Text shown>
::::::

Bianca Xunise is a Black goth and describes herself as “unapologetically hood.” An artist from the Southside of Chicago, her work is incredibly diverse, exploring anti-blackness, the reappropriation of problematic personas like Josephine Baker, beauty, gender, and of course, her love of goth icons. She was awarded the coveted 2017 Ignatz award for Promising New Talent for her comic Say Her Name, which took aim at the silence surrounding Black women killed by police violence.

My first exposure to Xunise’s work was at Pitchfork Music Festival 2017 in Union Park. I was looking through the book vendor area, when a print of Poly Styrene—the Somali-English frontwoman for the ‘70s jazz punk band X-ray Spex—caught my eye.

Poly comic // Poly performs with X-ray Spex at CBGB’s. Courtesy of X-ray Spex band’s page

X-ray Spex was a band from that era that actually had a member of color, and seeing her iconic lyric, “Some people think little girls should be seen and not heard, but I think, oh bondage up yours!” memorialized in Bianca’s art warmed my heart.

I bought the print right then and there and continued to follow her work.

From her meticulously chosen outfits—made up of leather harnesses, berets, and ’70s-inspired high-waisted pants—to her unrelenting love of The Craft, and her penchant for singing along to songs by the Damned or David Bowie, Xunise is part and parcel of a very Chicago Goth experience.

As a Chicago transplant, Bianca Xunise seems to be an all knowing insider of the city. I was lucky enough to meet up with her recently to talk about nightlife in Chicago, her unique experience as a Black goth and comic, and the political importance of going out and dancing.

How do you identify your taste in music? I ask because I tend to use the words “new wave,” “post-punk” and “goth” interchangeably.

I use those terms interchangeably too and I feel like a lot of times people misunderstand what I mean by goth. When I say goth, they’re probably like, ‘oh she likes Evanescence and new goth from like the mid 2000s or early 2000s.’ But when I say goth I mean something older—bands like Batcave and Darkwave, The Cure and Siouxsie Sioux and stuff like that.

Sometimes I use the Pitchfork video to inform people. It’s been really helpful…

That video was really helpful! Again, cause I feel like people misunderstand what it means and in our modern society with the internet and everything else, all cultures have begun to be kind of melted into one. A good example of this would be like Lil Uzi [Vert]. He like does trap rap, but he’s also sort of goth and sort of emo at the same time—it all blends together. And say if you’re like 15, 16, 17 and if you think Lil Uzi’s goth, then what you understand as goth is not going to be where it actually came from. You’re gonna have a whole new understanding of what you think goth is.

::::::

Information supplied>
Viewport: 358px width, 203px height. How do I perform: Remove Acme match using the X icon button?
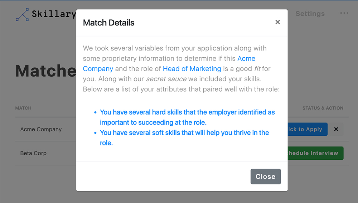336,129
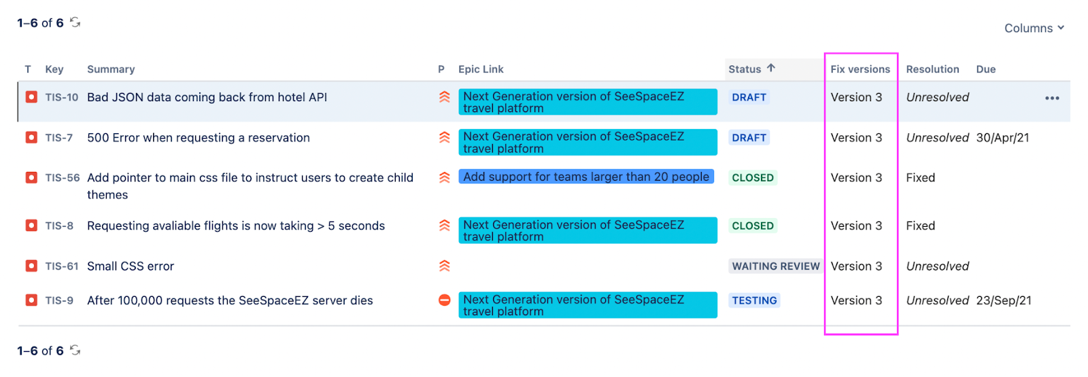Click the blocker priority icon on TIS-9
This screenshot has width=1088, height=377.
point(445,300)
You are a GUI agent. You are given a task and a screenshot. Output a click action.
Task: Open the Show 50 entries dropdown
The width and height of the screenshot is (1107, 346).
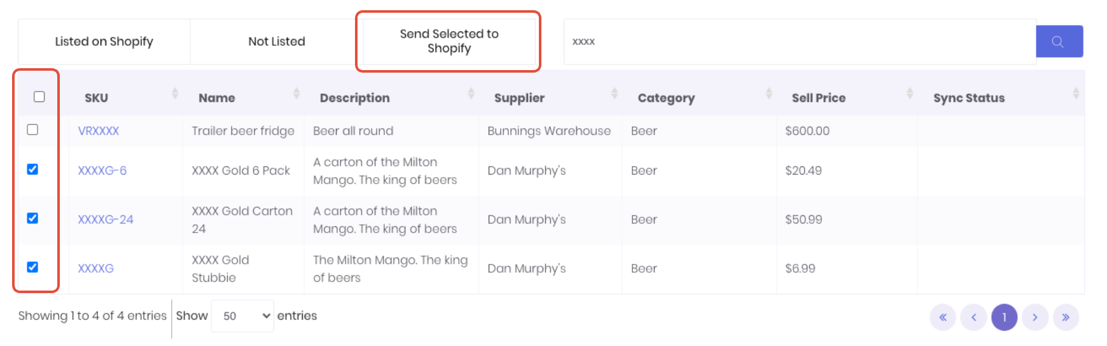tap(242, 316)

::::::

Exercise brief>
Carry the interview with Bianca Xunise forward from its last line. The rows come from a separate source.

Output of the exercise>
Often, as far as they want to go is Evanescence or Avril Lavigne, but you gotta keep going further and further back. I just started listening to some older goth music like Virgin Prunes—that’s from the ‘70s—so I am exploring how goth intersects with my Blackness and listening to bands like Screamin’ Jay Hawkins.

Why did you start drawing about these experiences with the goth subculture? I saw one of your comics—Saturday at the Goth Club—where it’s just a little ‘slice of life’ comic where you’re just at the club and you have poison written on your shirt?

One of the reasons is I was just trying to find something to write about. A lot of my work is political. But when I first started out as a comics artist, much of my work was kind of simple—about everyday life—and I missed writing about those things. My work was getting so heavy.

I wanted to bring some more lightness to it. I thought it’d be fun to show people a window into this world—there’s a lot of misconceptions about it, ‘like what do you guys do all day, hang out under the highway underpasses and dance?!’ I think people don’t understand a lot of it is just a bunch of nerds hanging out ’cause we like the same music—we’re all pretty dorky.

What are your favorite goth clubs/nights in Chicago?

I go to Late Bar, which is a big one for me. I used to go to the old Neo when that was still open. RIP. Not everyone agrees with me on this, but I feel interested in what has been happening now, ‘cause I feel like everyone is splitting up and making new safe spaces—like a lot of things happening at Berlin now. And that would be more Wax Trax! [the industrial music label based in Chicago]. Exit is another place that does ‘80s music either on Thursdays or every other Saturday.  

And then there’s the new Neo. That was really rough at first. People were very against it. Actually, one of the things I really like about “Deboneo” as they call it, is how queer it’s become. There’s been a lot more black and brown queer faces showing up there. So for me seeing the goth culture blend with the club kid culture and become this one safe space of, like, weirdos and queers and drag queens and awesomeness—that’s super important to me. That’s when it gets to the best place—when it’s come as you are. No matter how weird. This is a place for you. Let’s all dance to this old shitty song.

What about them makes them feel safe?

Not all the clubs have done this, but I know Late Bar made a statement that they’re a safe space—I think this happened maybe during the election last year. Or maybe even the year before when we heard that Trump was gonna be running. They released a press release and they said, ‘we want to be known as a safe space. This is not a space for discrimination.’ They definitely upped their security after that. There’s always people on the floor.  

But I’ve seen it misunderstood as though they were being predatory—like, ‘there’s this man and why is he coming up and taking my drink away from me. Get away from me.’ But a lot of times when they do that, it’s cause they saw something put into your drink or something like that and they’re trying to make sure that you get home safe—they filter people out all day. And make sure that it stays a place that people can feel comfortable going to.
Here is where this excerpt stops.